To determine whether and to what extent the gut microbiome is involved in regulating racial disparity in colorectal cancer (CRC).

METHODS

All patients were recruited and experiments were performed in accordance with the relevant guidelines and regulations by the Institutional Review Boards (IRB), committees of the John D. Dingell VAMC and Wayne State University guidelines. African American (AA) and Caucasian American (CA) patients were scheduled for an outpatient screening for colonoscopy, and no active malignancy volunteer patients were doubly consented, initially by the gastroenterologist and later by the study coordinator, for participation in the study. The gut microbial communities in colonic effluents from AAs and CAs were examined using 16sRNA profiling, and bacterial identifications were validated by performing SYBR-based Real Time PCR. For metagenomic analysis to characterize the microbial communities, multiple software/tools were used, including Metastats and R statistical software.

RESULTS

It is generally accepted that the incidence and mortality of CRC is higher in AAs than in CAs. However, the reason for this disparity is not well understood. We hypothesize that the gut microbiome plays a role in regulating this disparity.
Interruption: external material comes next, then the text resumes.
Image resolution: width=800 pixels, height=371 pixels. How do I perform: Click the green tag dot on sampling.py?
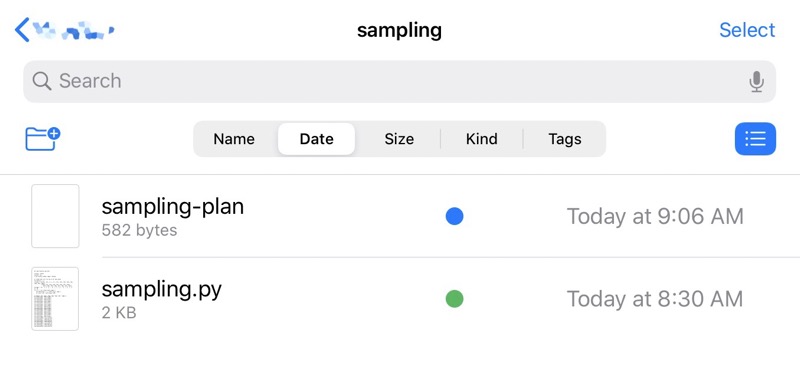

Indeed, we found significant differences in species richness and diversity between AAs and CAs. Bacteroidetes was more abundant in AAs than in CAs. In particular, the pro-inflammatory bacteria Fusobacterium nucleatum and Enterobacter species were significantly higher in AAs, whereas probiotic Akkermansia muciniphila and Bifidobacterium were higher in CAs. The polyphyletic Clostridia class showed a divergent pattern, with Clostridium XI elevated in AAs, and Clostridium IV, known for its beneficial function, higher in CAs. Lastly, the AA group had decreased microbial diversity overall in comparison to the CA group. In summary, there were significant differences in pro-inflammatory bacteria and microbial diversity between AA and CA, which may help explain the CRC disparity between groups.

CONCLUSION

Our current investigation, for the first time, demonstrates microbial dysbiosis between AAs and CAs, which could contribute to the racial disparity of CRC.
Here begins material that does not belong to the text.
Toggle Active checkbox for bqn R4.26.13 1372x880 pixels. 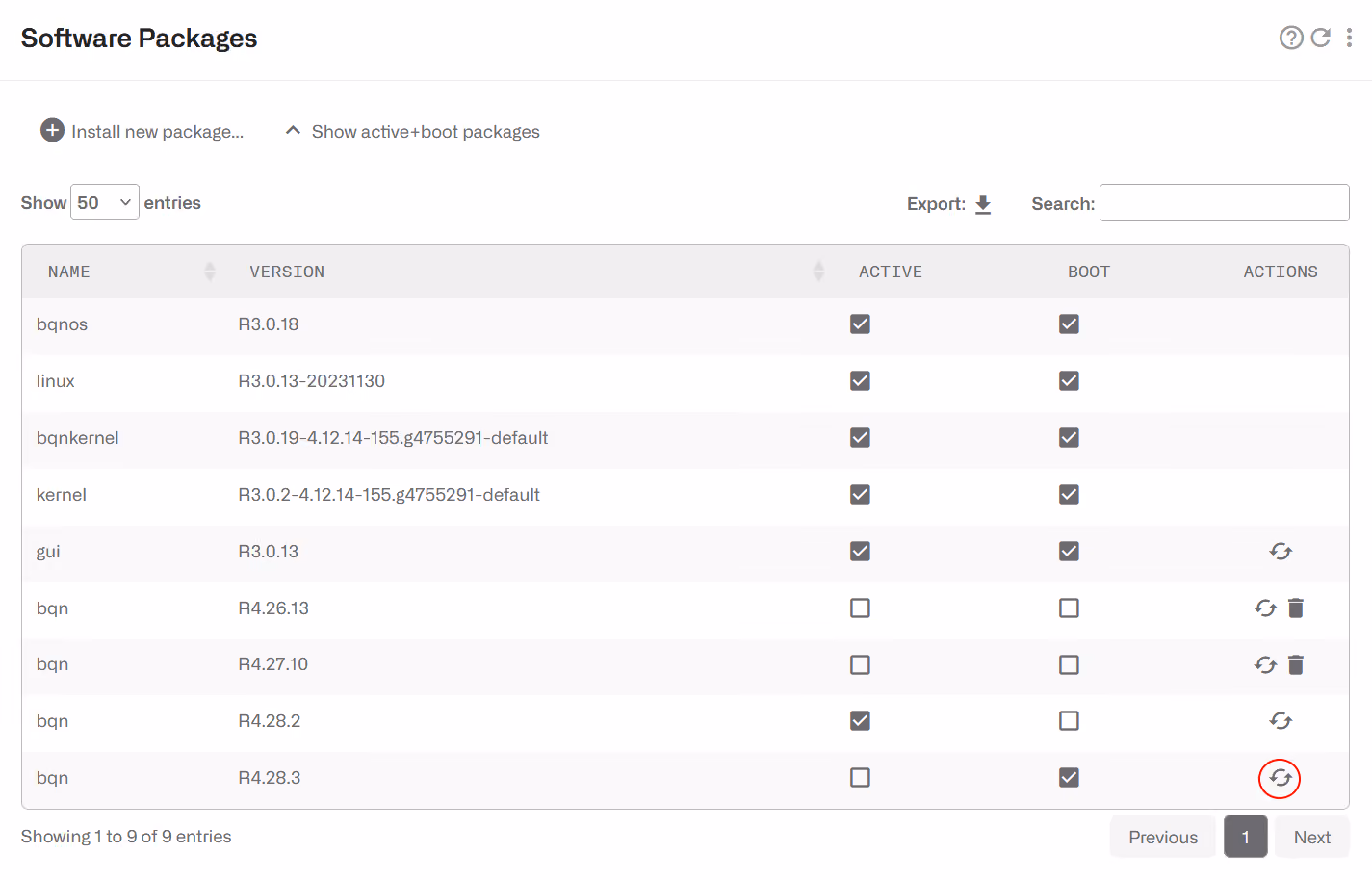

Keywords: Human gut; Microbiome; Colorectal cancer; Fusobacterium nucleatum; African Americans; 16S RNA profiling; Metagenomics

Core tip: Several studies have demonstrated that the incidence of colorectal cancer (CRC) is higher in African Americans than Caucasian Americans. Reasons for this racial disparity are unknown. The current study, for the first time, demonstrated that dysbiosis in the gut microbiome plays a determinant role in the racial disparity of CRC. Determining the influence of the microbiota on the risk of developing CRC will have a major impact on health, since early-stage CRC hinges on the ability to detect early pathological changes. Subsequent translational studies could also be developed to alter microbiota with medications or diet, thus reducing the risk of developing CRC.